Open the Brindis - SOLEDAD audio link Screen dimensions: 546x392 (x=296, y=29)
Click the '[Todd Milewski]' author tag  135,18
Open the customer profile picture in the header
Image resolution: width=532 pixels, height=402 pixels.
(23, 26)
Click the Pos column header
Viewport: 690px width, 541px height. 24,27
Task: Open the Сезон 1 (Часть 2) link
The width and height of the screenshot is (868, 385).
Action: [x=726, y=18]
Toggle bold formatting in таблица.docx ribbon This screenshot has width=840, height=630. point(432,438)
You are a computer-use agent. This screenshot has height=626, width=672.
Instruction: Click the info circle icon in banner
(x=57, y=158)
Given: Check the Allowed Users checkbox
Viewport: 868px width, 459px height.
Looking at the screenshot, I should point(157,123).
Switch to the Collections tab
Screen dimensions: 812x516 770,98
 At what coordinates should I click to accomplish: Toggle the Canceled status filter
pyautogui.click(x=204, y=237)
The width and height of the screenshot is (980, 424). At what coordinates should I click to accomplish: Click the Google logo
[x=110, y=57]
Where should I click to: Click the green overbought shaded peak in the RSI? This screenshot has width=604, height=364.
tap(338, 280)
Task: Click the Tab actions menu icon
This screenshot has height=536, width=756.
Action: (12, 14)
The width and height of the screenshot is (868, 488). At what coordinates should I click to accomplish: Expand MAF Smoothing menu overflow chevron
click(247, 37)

=====

Wherever the word "link" turns up in a line of the entries above, copy that line.

Open the Brindis - SOLEDAD audio link Screen dimensions: 546x392 (x=296, y=29)
Task: Open the Сезон 1 (Часть 2) link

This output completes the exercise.